When you set your terminal to "9600 baud, 8N1", you're configuring the rules for a conversation. But what's actually happening on the wire? How does the letter 'K' travel from one device to another? The answer lies in carefully timed voltage changes.

Serial communication is asynchronous, meaning there is no separate clock signal sent with the data. Both the sender and receiver must be synchronized to the same clock speed (the baud rate) and listen for a special signal that announces the start of a new piece of data.

The Logic Levels: High and Low

At its most basic level, serial communication uses two different voltage levels to represent binary 1s and 0s.

  • High (Logic 1): A higher voltage level (e.g., +5V or +3.3V).
  • Low (Logic 0): A lower voltage level (e.g., 0V or Ground).

The line that carries this signal is called the data line. When no data is being sent, the line is held in an "idle" state, which is always High (Logic 1).

The Serial Frame: Anatomy of a Transmission

When a device wants to send a byte of data (like the ASCII code for 'K', which is 01001011), it doesn't just put the bits on the wire. It wraps them in a structure called a frame or a packet. This gives the receiver a clear start and end point for each byte.

Let's follow the journey of one byte using the diagram above:

  1. Idle State: Before the transmission, the line is High. The receiver is constantly listening, waiting for a change.

  2. The Start Bit: To signal the beginning of a new frame, the sender pulls the line from High to Low for the duration of one bit (determined by the baud rate). This transition is the receiver's cue to start its clock and begin listening for the upcoming data bits. The Start Bit is always a Logic 0.

  3. The Data Bits: Immediately following the start bit, the sender transmits the individual bits of the data byte. There's a crucial detail here: the data is sent Least Significant Bit (LSB) first. So, for the letter 'K' (01001011), the sender will actually put 1, then 1, then 0, then 1, then 0, then 0, then 1, then 0 onto the wire. The receiver reads the voltage at the middle of each bit's time slot to determine if it's a 1 or a 0.

  4. The Parity Bit (Optional): If parity checking is enabled (as discussed in our Baud Rates, Data Bits, and Parity: Demystifying Serial Port Settings article), this bit is sent after the data bits. In our "8N1" example, this bit is skipped entirely.

  5. The Stop Bit(s): To signal the end of the frame, the sender pulls the line back to High for at least one bit's duration. This is the Stop Bit. It guarantees the line returns to the idle state, ready for the next Start Bit. The Stop Bit is always a Logic 1.

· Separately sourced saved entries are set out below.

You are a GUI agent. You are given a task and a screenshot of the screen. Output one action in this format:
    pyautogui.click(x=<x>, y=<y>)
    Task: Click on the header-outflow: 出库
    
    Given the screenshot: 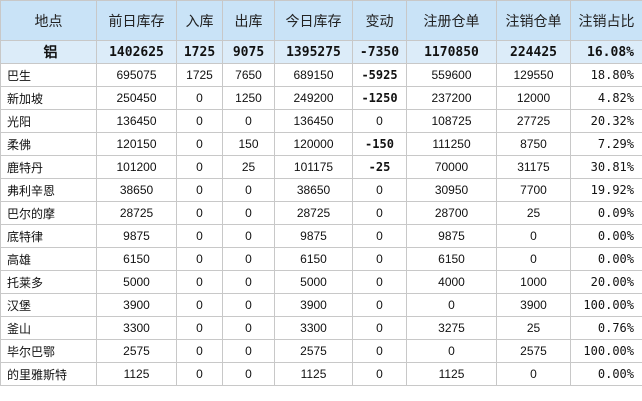 What is the action you would take?
    pyautogui.click(x=248, y=20)
    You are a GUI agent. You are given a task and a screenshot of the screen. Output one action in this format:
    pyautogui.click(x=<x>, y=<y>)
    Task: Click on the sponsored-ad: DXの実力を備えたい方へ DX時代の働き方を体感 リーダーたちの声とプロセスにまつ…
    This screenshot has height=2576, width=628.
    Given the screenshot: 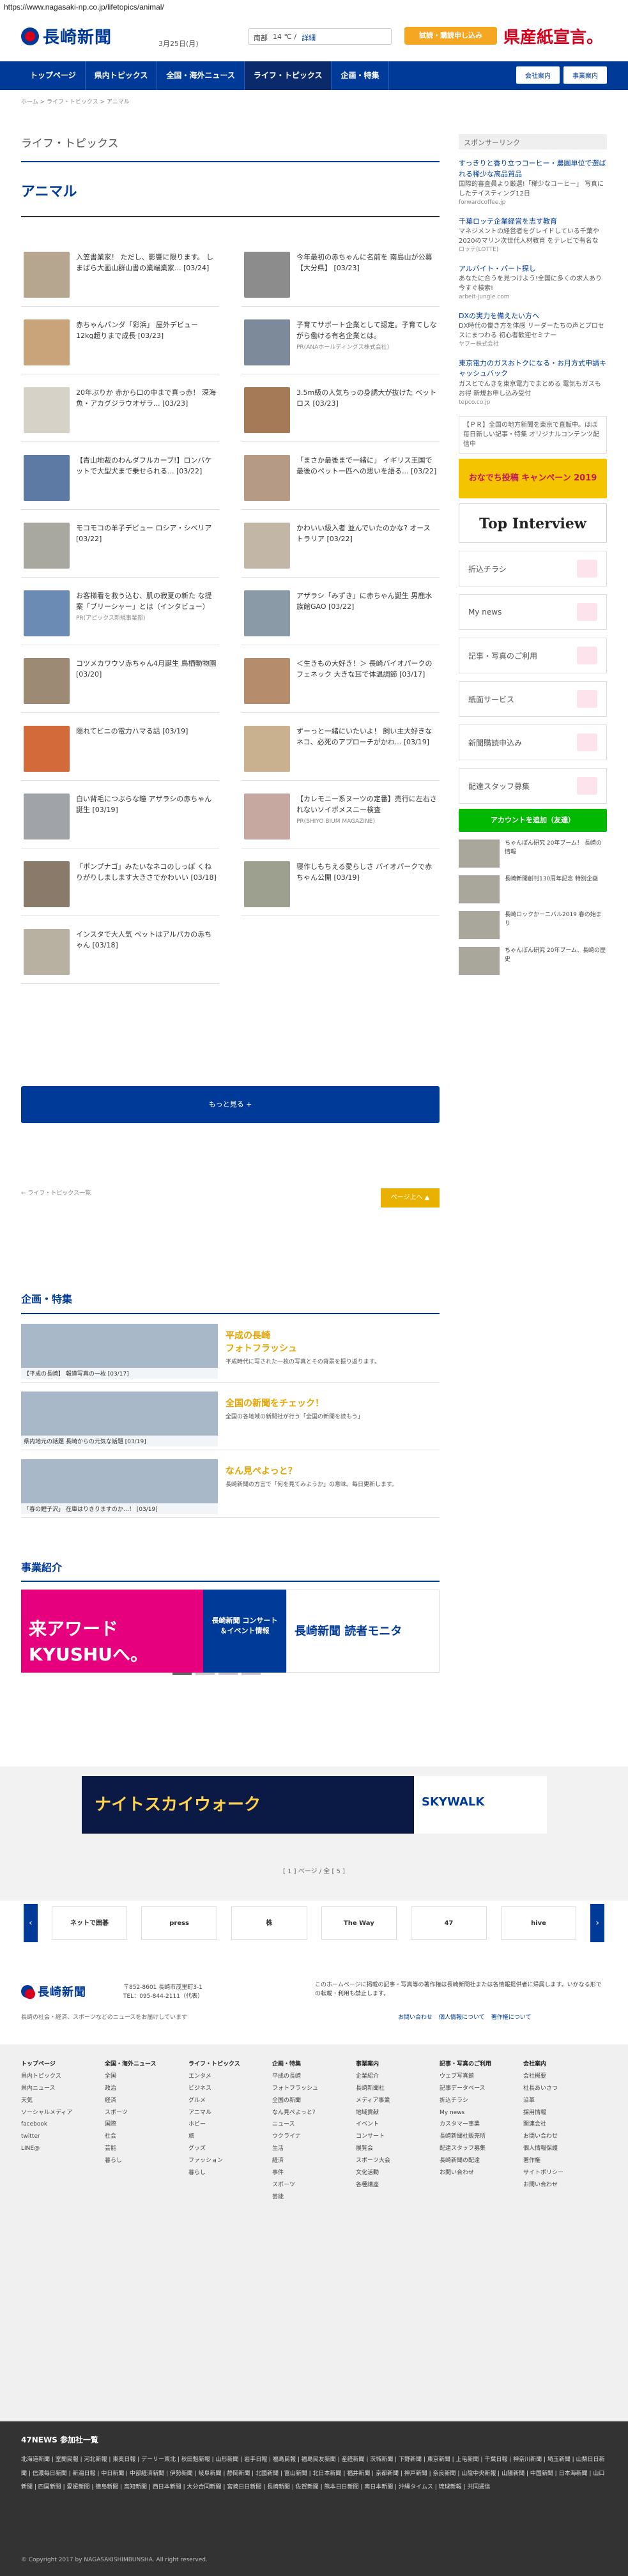 What is the action you would take?
    pyautogui.click(x=533, y=330)
    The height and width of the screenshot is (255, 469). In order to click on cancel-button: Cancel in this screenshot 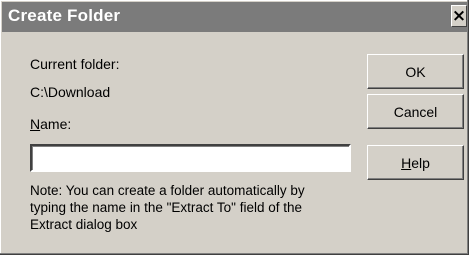, I will do `click(416, 112)`.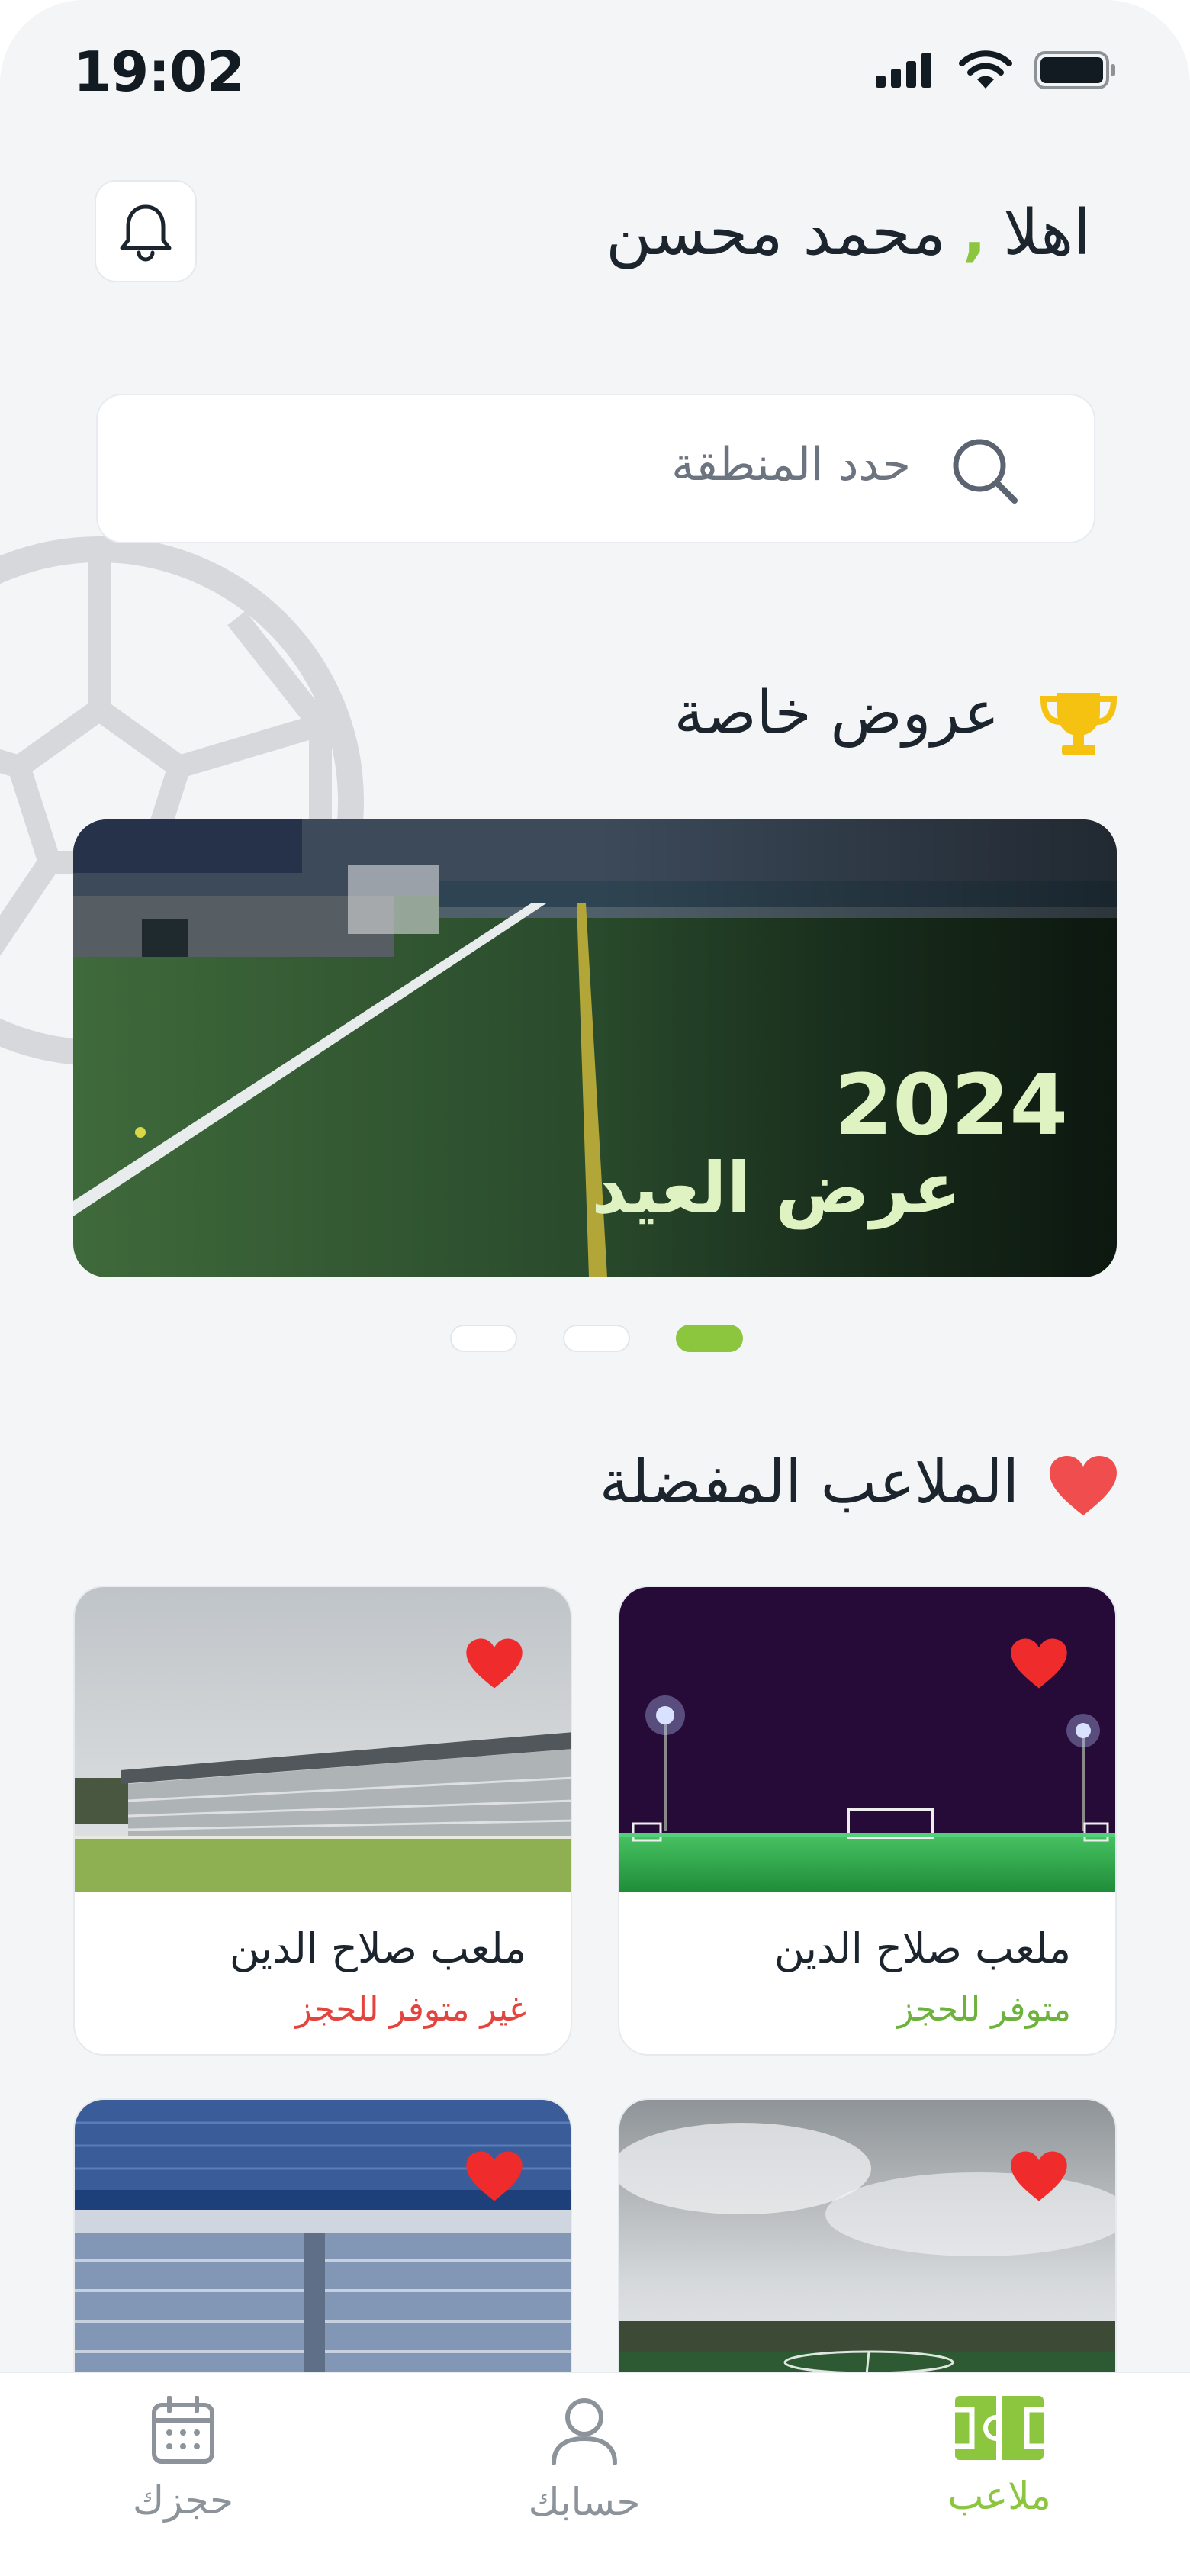  I want to click on stadium-card: ملعب صلاح الدين متوفر للحجز, so click(867, 1821).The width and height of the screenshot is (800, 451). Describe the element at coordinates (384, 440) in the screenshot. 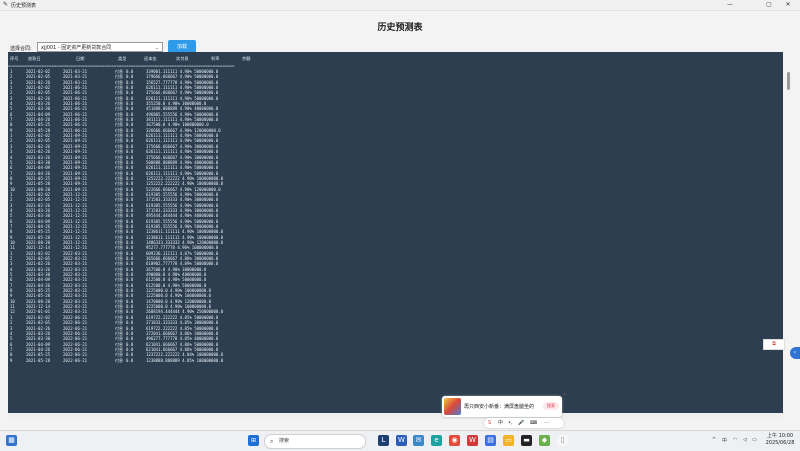

I see `app-l-icon: L` at that location.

This entire process—Start, Data, Stop—happens thousands of times per second. At 9600 baud, the duration of each bit is approximately 104 microseconds (1 / 9600 seconds). If the receiver's timing is even slightly off (i.e., the wrong baud rate), it will read the voltage at the wrong moments, resulting in jumbled data. This is why matching the settings is not just important—it's the fundamental requirement for communication.